Hier geht's zur Europäischen ZentralbankSeit Wochen und Monaten werden die Abgeordneten des Bundestages mit Post aus ihren Wahlkreisen geradezu überschüttet. Tausende Schreiben kommen per E-Mail, aber auch der Briefträger hat gut zu tun. Nur leider handelt es sich nicht um Fanpost, die sich da in den Abgeordnetenbüros stapelt.

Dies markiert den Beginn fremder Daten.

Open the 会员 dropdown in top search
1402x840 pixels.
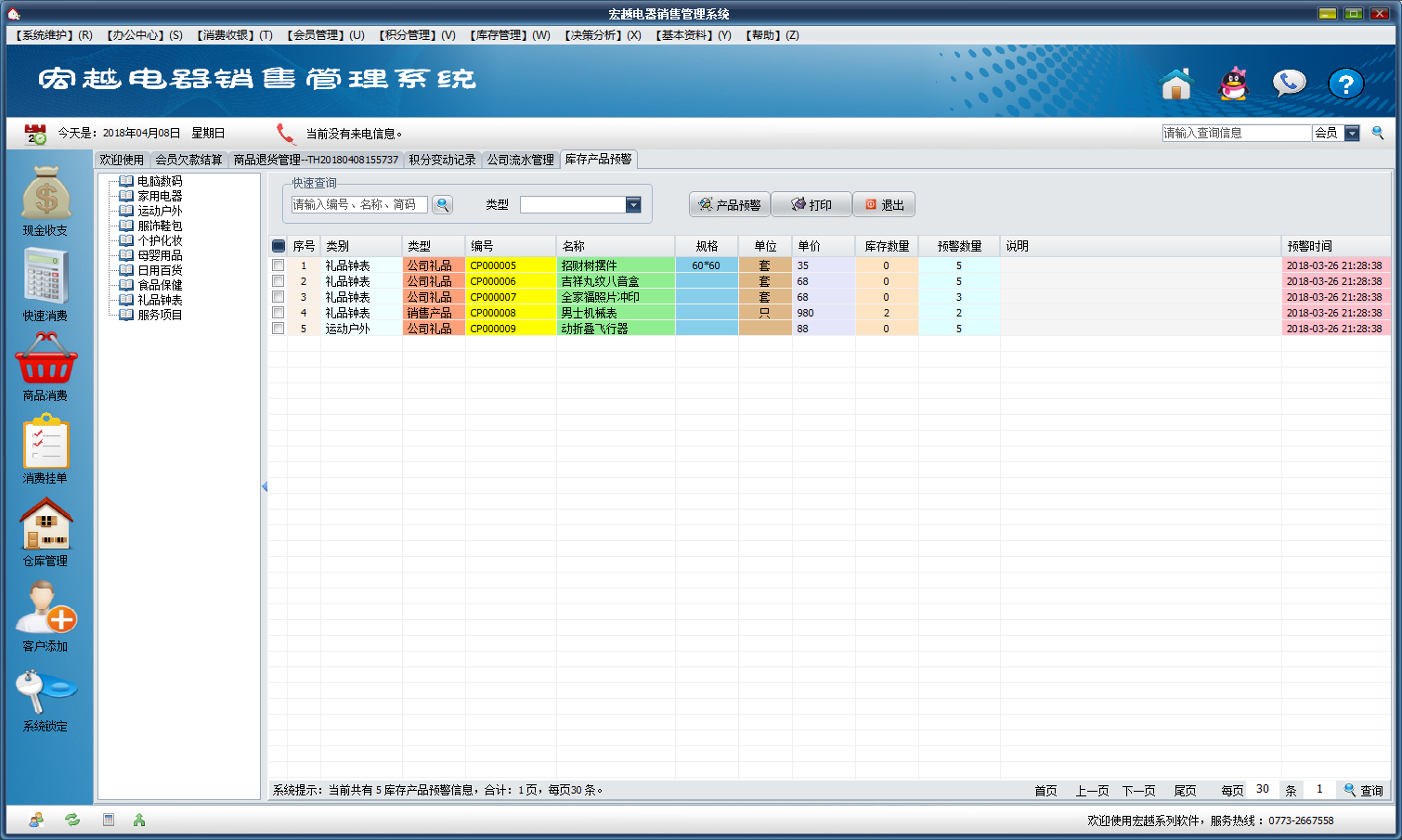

Die Wähler wollen keine Autogramme, nein, die Briefe sind allesamt Anfragen zutiefst besorgter Bürger, die von ihrem Wahlkreisabgeordneten nur das eine wissen wollen: „Werden Sie sich als Abgeordneter des Deutschen Bundestages dafür einsetzen, dass die Umwandlung der EU in eine Transfer- und Haftungsgemeinschaft verhindert wird?“

Ein Großteil der eingehenden Post ist gleichlautenden Inhalts. Das liegt daran, dass die Bürger Aufrufen von Gruppen wie „Zivile Koalition e.V.“ http://www.zivilekoalition.de/ oder „Abgeordneten-Check.de“ http://www.abgeordneten-check.de/ gefolgt sind, für die sich etwa die ehemalige CDU-Abgeordnete Vera Lengsfeld engagiert.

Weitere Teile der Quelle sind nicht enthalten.